• **Exercise goal**: Return each line exactly, beginning with the one that has "Go to Premium Suppliers menu item" and finishing with the final line of the material. Drop any pictures.

• **Records shown**:

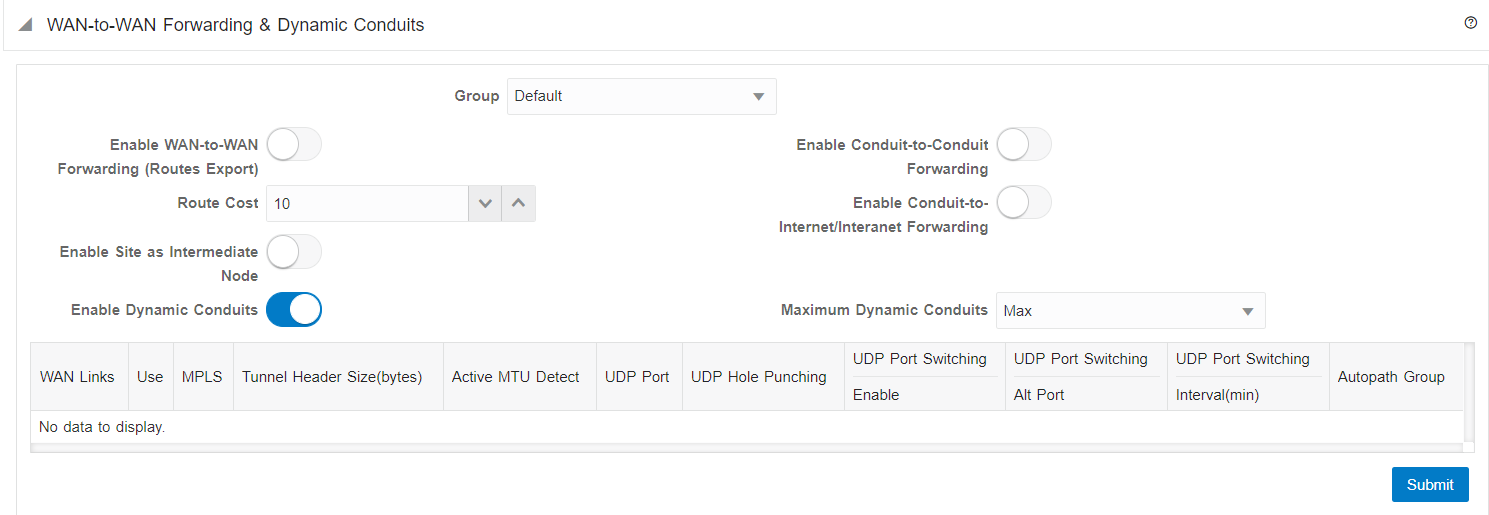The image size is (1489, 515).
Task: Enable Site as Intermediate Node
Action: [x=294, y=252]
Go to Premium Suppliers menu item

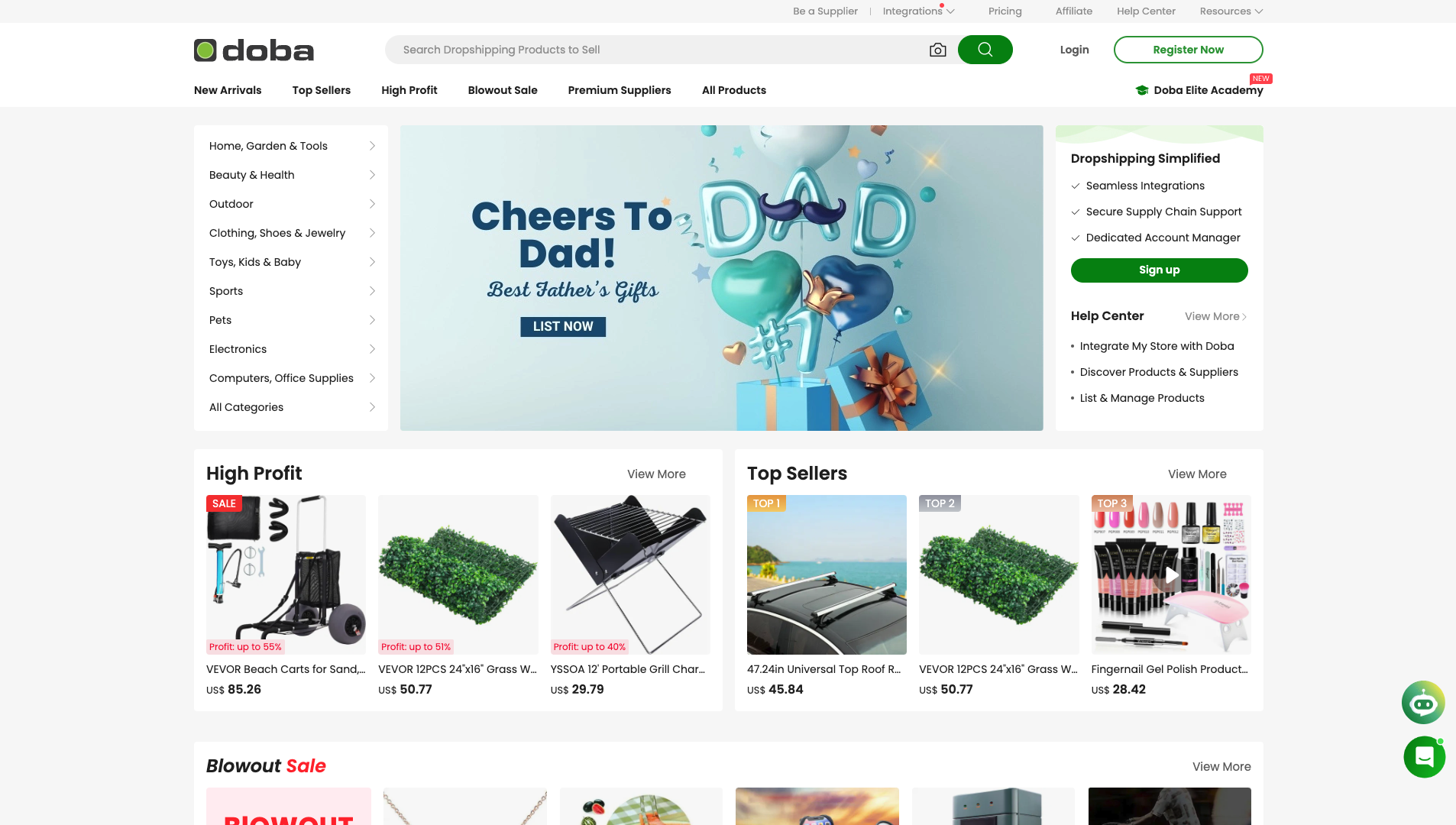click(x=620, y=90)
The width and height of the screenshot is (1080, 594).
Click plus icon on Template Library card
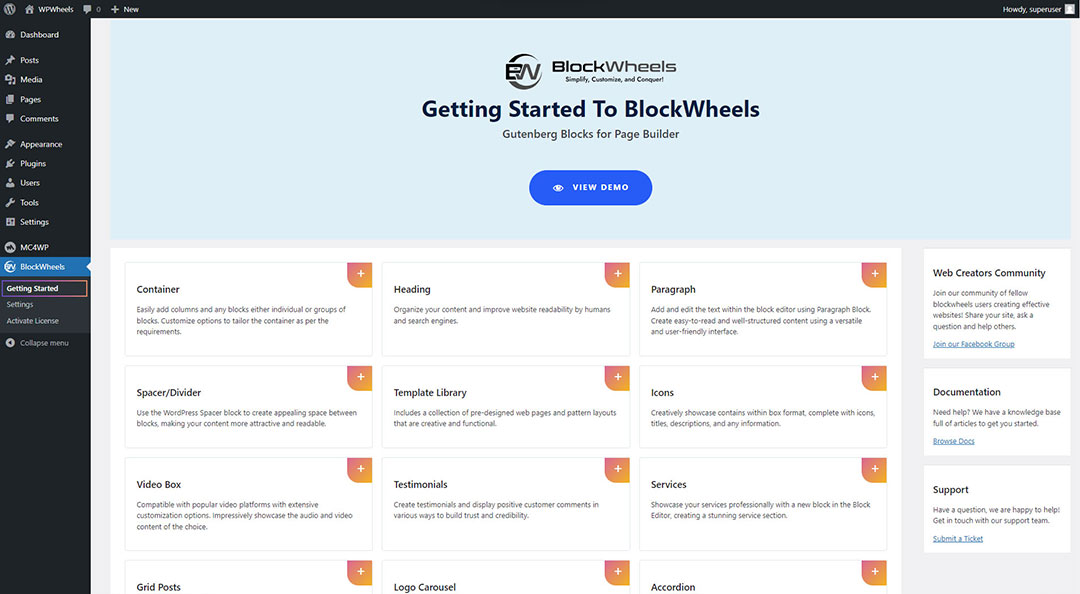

• **Solution to the problem**:
Go to Premium Suppliers menu item

click(x=620, y=90)
The width and height of the screenshot is (1080, 594).
Click plus icon on Template Library card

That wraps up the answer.